Stored records:
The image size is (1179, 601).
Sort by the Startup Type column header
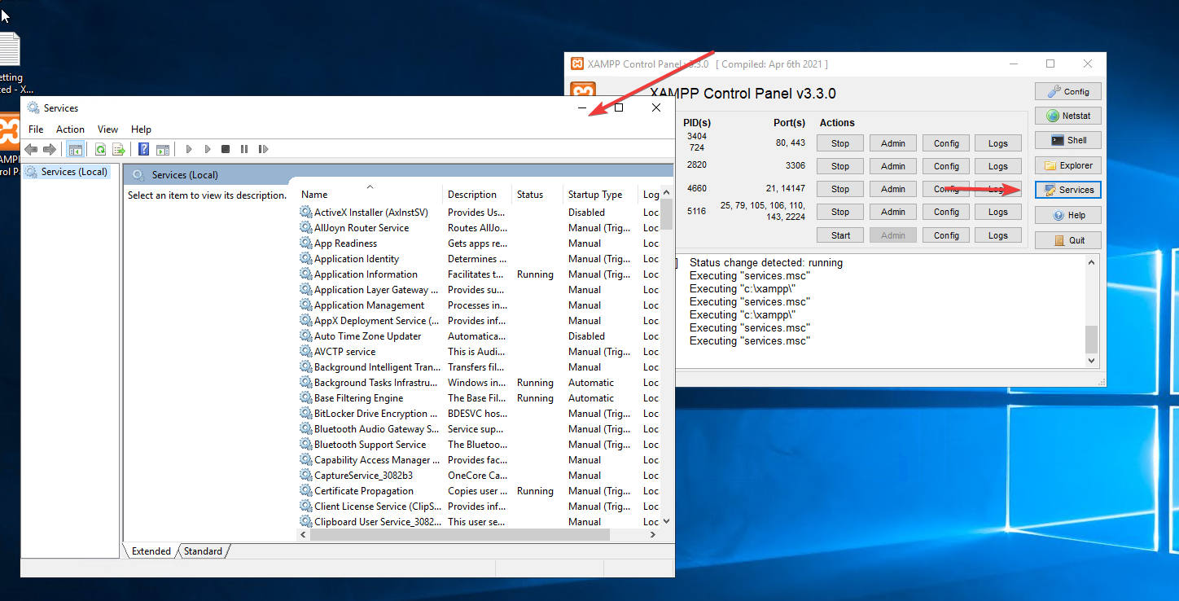595,195
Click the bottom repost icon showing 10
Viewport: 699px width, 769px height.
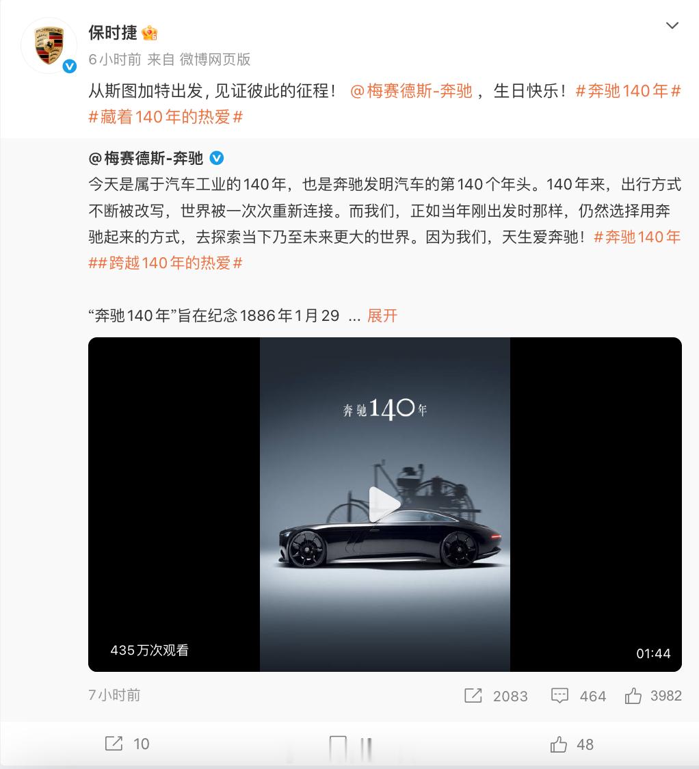114,744
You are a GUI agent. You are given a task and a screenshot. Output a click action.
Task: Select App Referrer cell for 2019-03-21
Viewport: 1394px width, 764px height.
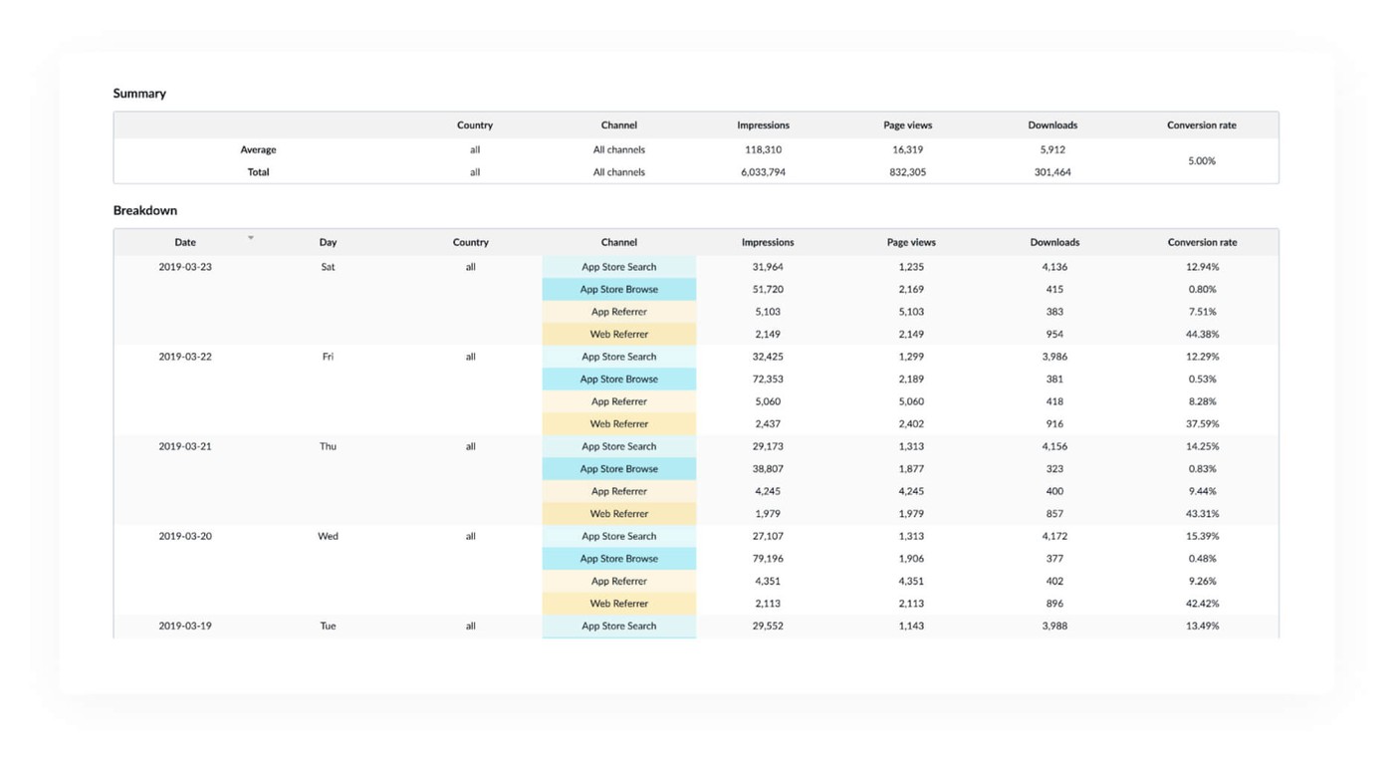click(618, 491)
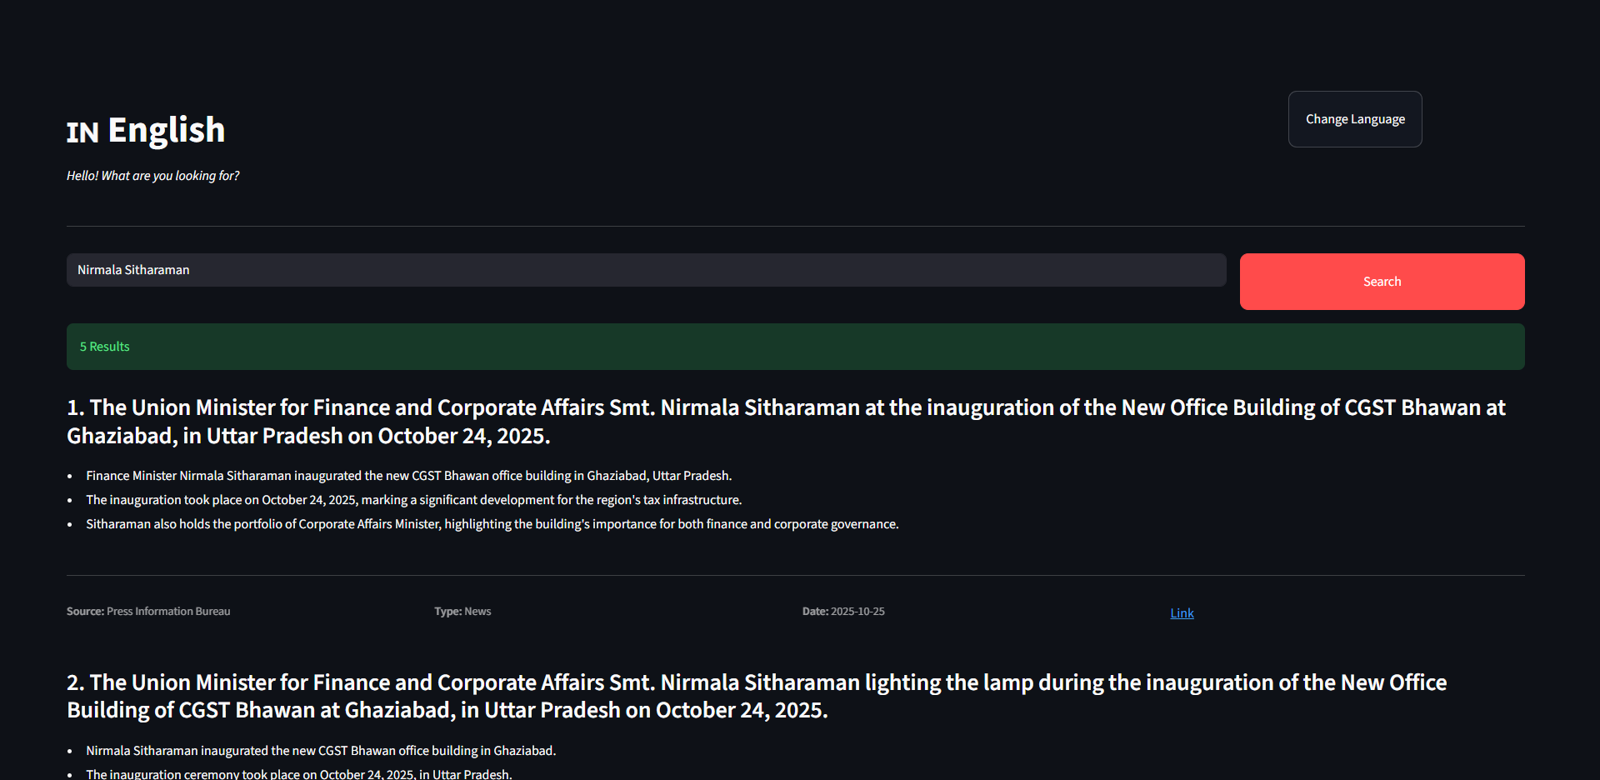This screenshot has height=780, width=1600.
Task: Click second result's first bullet about Ghaziabad
Action: pos(321,751)
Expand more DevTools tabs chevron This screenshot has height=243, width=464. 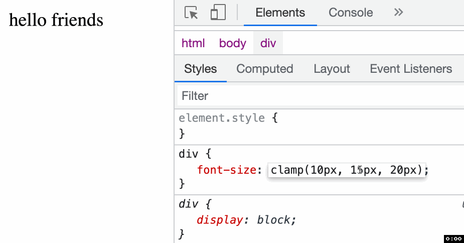coord(399,13)
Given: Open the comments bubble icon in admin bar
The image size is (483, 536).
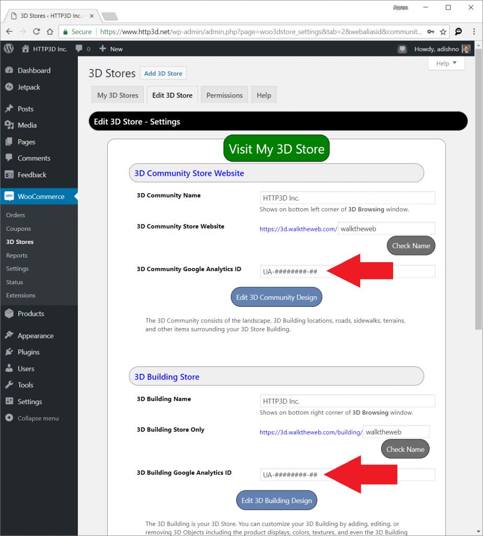Looking at the screenshot, I should (79, 48).
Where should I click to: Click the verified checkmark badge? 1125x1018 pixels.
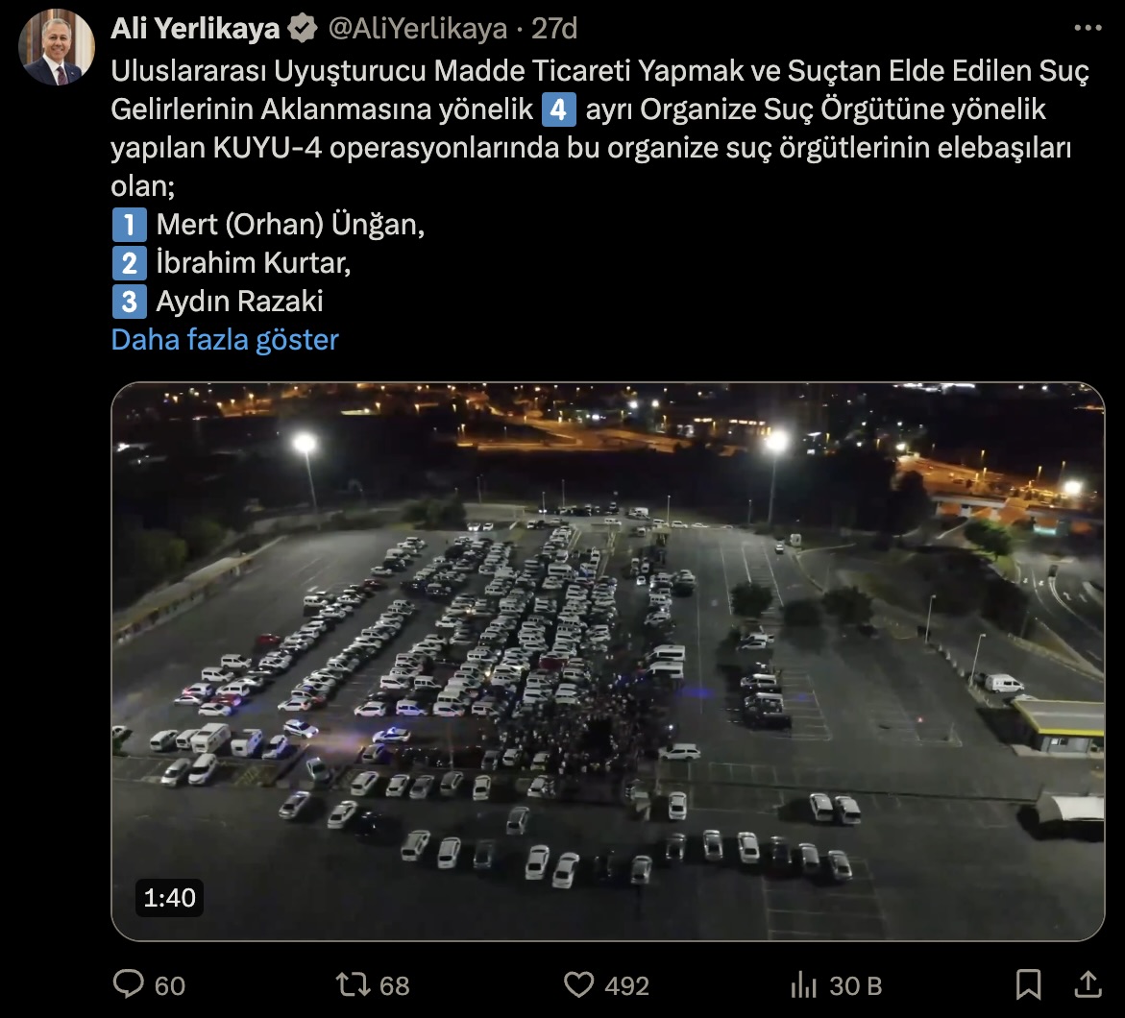click(303, 29)
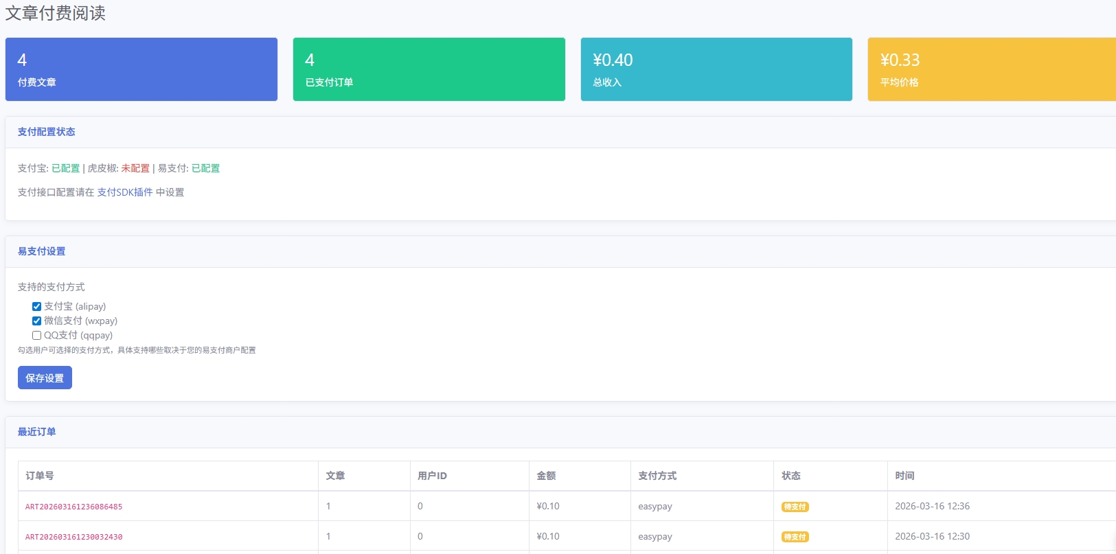Click 待支付 badge on the 12:36 order
Screen dimensions: 1116x554
tap(795, 507)
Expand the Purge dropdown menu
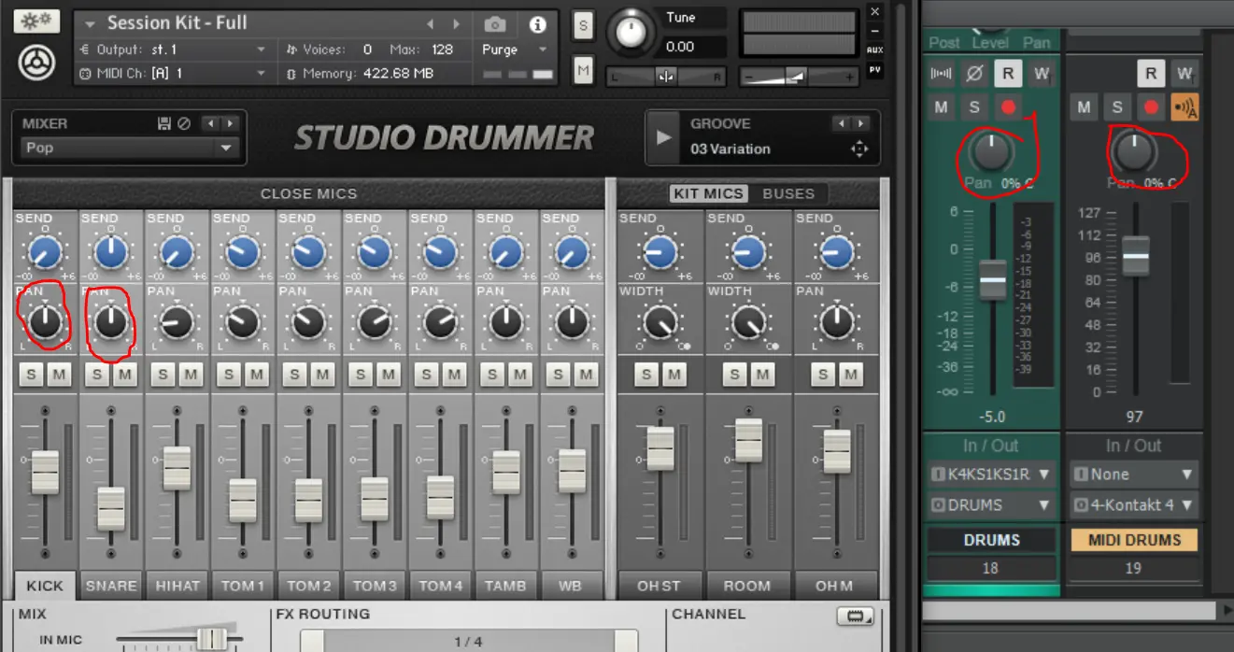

**Exercise prompt:** Lines holding the word "icon" in the entries above are the ones to pull out. Copy them all.

**Solution:**
Click the bottom repost icon showing 10
Given: Open the comments bubble icon in admin bar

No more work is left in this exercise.